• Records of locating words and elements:
* BEGIN *

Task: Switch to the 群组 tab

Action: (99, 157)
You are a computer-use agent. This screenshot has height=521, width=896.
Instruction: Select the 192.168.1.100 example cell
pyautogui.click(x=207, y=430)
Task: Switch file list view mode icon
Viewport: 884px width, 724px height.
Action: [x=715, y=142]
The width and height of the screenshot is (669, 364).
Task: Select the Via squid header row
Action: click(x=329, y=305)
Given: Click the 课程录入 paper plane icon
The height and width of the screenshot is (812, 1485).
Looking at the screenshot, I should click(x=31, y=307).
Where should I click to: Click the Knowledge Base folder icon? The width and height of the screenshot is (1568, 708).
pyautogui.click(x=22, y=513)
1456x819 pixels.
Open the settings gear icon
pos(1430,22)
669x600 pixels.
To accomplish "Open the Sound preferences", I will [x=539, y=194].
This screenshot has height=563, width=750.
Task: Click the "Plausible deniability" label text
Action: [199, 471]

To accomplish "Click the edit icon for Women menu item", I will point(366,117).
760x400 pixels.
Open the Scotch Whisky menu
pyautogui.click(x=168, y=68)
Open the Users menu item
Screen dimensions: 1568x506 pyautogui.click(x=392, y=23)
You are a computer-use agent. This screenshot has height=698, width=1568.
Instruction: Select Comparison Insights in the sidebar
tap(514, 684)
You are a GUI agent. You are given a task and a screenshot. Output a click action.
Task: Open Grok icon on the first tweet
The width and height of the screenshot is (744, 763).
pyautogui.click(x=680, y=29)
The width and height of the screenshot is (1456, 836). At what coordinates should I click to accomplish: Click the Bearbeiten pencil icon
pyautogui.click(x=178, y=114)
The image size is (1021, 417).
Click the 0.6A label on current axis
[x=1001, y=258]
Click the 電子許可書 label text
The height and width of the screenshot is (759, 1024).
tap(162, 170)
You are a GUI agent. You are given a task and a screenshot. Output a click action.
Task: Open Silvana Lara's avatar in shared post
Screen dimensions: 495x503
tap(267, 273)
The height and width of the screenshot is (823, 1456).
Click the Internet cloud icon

* END *

• WHAT THE EXERCISE ASKS:
Reproduce the rows above, beginning at the line that contains "Given: Click the 课程录入 paper plane icon" and continuing through the end of the records, and replace "Scotch Whisky" with "Irish Whiskey" while leaving everything else unchanged.

• EXERCISE ANSWER:
Given: Click the 课程录入 paper plane icon
The height and width of the screenshot is (812, 1485).
Looking at the screenshot, I should click(x=31, y=307).
Where should I click to: Click the Knowledge Base folder icon? The width and height of the screenshot is (1568, 708).
pyautogui.click(x=22, y=513)
1456x819 pixels.
Open the settings gear icon
pos(1430,22)
669x600 pixels.
To accomplish "Open the Sound preferences", I will [x=539, y=194].
This screenshot has height=563, width=750.
Task: Click the "Plausible deniability" label text
Action: [199, 471]

To accomplish "Click the edit icon for Women menu item", I will point(366,117).
760x400 pixels.
Open the Irish Whiskey menu
pyautogui.click(x=168, y=68)
Open the Users menu item
Screen dimensions: 1568x506 pyautogui.click(x=392, y=23)
You are a computer-use agent. This screenshot has height=698, width=1568.
Instruction: Select Comparison Insights in the sidebar
tap(514, 684)
You are a GUI agent. You are given a task and a screenshot. Output a click action.
Task: Open Grok icon on the first tweet
The width and height of the screenshot is (744, 763).
pyautogui.click(x=680, y=29)
The width and height of the screenshot is (1456, 836). At what coordinates should I click to accomplish: Click the Bearbeiten pencil icon
pyautogui.click(x=178, y=114)
The image size is (1021, 417).
Click the 0.6A label on current axis
[x=1001, y=258]
Click the 電子許可書 label text
The height and width of the screenshot is (759, 1024).
tap(162, 170)
You are a GUI agent. You are given a task and a screenshot. Output a click action.
Task: Open Silvana Lara's avatar in shared post
Screen dimensions: 495x503
tap(267, 273)
The height and width of the screenshot is (823, 1456).
Click the Internet cloud icon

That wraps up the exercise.